Scott: What starts as a quick sound bite….
Mitt Romney: They brought us binders full of women.
Scott: …takes on a life of its own.
Social media and things like internet memes are among the new ways technology is impacting the elections. Twitter. Facebook. YouTube. The campaigns have embraced social media and its free marketing.
Declan: It lets them bypass traditional media and say this is actually what we’re thinking. Lets them do very fast – push out very fast – responses to what the other guy is saying.
Scott: Both candidates are also using intense information gathering techniques known as data mining to go through all of your public info to collect key details on you as a potential voter. So, the new vegan tweeting about the farmers market might get a message from the Romney or Obama campaign about their take on environmental policy rather than something like foreign policy, which means those who help with the campaign, like volunteers – both on the phone and who go door-to-door – have similar, valuable information.
Andrew Rasiej: That volunteer has a profile of that woman and actually a script of what they are going to say to try to get her to go out and vote.
Scott: The tech isn’t just for candidates either. For voters, the apps and website options are almost endless.
If the congressional race is your thing, Congress Plus tells you every lawmaker’s voting history, the committees they serve on and even their contact info.
For those who like to dig for the deets themselves, Politwoops tracks tweets from elected officials – even deleted ones. After all, they do say once on the web it lives forever.
Scott Evans, Channel One News.
- How are political parties using social media as part of their election strategy?
- What happened with Mitt Romney’s “binders full of women” quote?
- Why do you think that line went viral?
- What is an Internet meme?
- How are both candidates using data-mining as part of their election strategy?
- How can voters find information about the candidates they are considering?

▶ [Extracted entries]
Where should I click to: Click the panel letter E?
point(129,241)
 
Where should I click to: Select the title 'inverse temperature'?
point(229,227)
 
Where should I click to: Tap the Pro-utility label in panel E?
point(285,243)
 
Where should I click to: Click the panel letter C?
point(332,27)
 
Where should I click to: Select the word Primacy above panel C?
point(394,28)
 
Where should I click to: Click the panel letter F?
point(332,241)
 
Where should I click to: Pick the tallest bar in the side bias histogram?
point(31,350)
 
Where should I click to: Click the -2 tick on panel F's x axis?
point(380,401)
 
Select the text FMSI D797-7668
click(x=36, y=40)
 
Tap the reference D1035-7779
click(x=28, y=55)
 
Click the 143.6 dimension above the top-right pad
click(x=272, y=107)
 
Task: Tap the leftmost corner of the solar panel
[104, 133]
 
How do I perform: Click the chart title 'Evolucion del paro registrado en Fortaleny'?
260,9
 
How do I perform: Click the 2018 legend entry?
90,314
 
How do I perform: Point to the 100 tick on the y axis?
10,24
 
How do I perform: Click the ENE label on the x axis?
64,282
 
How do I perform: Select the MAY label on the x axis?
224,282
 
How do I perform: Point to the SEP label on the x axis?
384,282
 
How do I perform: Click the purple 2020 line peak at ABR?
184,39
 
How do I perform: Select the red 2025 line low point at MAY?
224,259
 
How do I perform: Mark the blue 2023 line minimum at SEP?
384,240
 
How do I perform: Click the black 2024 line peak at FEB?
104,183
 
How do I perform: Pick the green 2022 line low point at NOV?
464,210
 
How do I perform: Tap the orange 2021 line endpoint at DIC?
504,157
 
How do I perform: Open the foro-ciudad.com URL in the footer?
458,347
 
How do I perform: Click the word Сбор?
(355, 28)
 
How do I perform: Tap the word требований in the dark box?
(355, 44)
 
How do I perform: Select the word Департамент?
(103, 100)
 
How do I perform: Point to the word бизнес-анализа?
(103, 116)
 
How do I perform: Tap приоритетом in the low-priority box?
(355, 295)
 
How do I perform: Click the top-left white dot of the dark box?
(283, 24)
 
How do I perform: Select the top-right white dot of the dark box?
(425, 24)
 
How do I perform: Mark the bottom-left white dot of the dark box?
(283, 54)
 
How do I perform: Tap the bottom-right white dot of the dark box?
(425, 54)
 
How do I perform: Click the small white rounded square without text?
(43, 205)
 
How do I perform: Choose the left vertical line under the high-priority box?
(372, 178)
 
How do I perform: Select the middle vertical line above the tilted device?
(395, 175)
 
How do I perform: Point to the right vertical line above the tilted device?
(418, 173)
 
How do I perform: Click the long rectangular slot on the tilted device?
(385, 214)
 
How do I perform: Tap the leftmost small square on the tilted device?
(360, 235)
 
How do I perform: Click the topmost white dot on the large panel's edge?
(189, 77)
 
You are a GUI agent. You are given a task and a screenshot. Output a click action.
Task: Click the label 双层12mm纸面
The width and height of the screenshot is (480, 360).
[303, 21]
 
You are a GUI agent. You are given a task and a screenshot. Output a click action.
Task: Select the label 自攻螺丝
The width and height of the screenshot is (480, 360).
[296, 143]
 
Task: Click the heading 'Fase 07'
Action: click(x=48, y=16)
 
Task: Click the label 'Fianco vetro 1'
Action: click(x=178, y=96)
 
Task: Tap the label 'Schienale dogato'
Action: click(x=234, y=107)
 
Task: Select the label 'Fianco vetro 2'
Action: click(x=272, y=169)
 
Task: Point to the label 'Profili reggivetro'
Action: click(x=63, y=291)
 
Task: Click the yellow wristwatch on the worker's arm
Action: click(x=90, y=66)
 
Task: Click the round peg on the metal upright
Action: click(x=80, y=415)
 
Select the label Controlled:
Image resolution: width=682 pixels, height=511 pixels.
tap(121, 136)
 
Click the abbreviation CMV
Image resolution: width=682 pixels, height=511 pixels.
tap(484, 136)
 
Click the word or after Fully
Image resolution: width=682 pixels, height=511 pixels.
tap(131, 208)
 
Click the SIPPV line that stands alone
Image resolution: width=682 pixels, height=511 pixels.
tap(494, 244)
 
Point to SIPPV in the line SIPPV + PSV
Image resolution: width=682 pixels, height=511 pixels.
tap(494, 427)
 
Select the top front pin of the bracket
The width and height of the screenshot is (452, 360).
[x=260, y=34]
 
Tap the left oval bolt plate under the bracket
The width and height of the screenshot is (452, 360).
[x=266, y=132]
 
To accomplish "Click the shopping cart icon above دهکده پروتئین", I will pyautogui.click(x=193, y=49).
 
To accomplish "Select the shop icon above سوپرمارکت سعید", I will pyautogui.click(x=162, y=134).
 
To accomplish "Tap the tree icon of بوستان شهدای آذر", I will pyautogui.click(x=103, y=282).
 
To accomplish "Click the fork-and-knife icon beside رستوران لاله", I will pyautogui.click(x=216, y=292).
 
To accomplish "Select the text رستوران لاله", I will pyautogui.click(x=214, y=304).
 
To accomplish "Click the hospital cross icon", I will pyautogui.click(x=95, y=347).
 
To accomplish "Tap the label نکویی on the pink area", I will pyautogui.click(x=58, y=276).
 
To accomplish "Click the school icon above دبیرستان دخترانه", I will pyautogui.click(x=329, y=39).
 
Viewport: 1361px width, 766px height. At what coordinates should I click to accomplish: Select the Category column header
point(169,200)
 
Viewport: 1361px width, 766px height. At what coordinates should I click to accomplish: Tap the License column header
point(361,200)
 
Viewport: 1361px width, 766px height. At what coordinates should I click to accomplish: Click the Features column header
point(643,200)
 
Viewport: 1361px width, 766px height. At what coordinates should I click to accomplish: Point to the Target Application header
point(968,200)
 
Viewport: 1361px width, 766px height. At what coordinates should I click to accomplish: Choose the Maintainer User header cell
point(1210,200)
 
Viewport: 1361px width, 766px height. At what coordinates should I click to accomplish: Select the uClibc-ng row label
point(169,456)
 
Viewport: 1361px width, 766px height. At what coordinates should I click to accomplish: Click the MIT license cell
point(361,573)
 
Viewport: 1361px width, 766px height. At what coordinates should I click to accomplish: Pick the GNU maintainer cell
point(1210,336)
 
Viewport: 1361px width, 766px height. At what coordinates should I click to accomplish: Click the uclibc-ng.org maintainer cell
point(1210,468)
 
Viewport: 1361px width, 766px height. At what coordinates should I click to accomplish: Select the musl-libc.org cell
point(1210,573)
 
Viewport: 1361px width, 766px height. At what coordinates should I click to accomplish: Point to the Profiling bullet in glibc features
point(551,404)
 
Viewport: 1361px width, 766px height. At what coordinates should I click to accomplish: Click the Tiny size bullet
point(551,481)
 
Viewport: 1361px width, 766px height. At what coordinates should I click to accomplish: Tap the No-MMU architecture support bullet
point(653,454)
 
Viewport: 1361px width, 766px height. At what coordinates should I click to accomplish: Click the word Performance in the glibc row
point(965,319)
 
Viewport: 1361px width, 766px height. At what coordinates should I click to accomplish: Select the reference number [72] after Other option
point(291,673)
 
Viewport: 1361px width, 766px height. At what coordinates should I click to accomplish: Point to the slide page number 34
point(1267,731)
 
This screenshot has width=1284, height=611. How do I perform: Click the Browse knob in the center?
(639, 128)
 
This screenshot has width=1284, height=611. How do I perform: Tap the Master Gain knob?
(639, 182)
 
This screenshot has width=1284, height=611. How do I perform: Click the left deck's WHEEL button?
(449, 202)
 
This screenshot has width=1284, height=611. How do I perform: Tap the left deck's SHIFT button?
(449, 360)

▶ [Exercise]
Summarize the news segment on technology in the elections in two sentences. The data comes from a different source than the text.

▶ [Output of the exercise]
The Romney and Obama campaigns have embraced social media such as Twitter, Facebook and YouTube for free marketing and fast responses, and they use data mining of voters' public information to tailor messages, even giving volunteers a profile and a script for each voter. Voters also have many apps and websites, such as Congress Plus, which shows lawmakers' voting histories, committees and contact info, and Politwoops, which tracks elected officials' tweets, including deleted ones.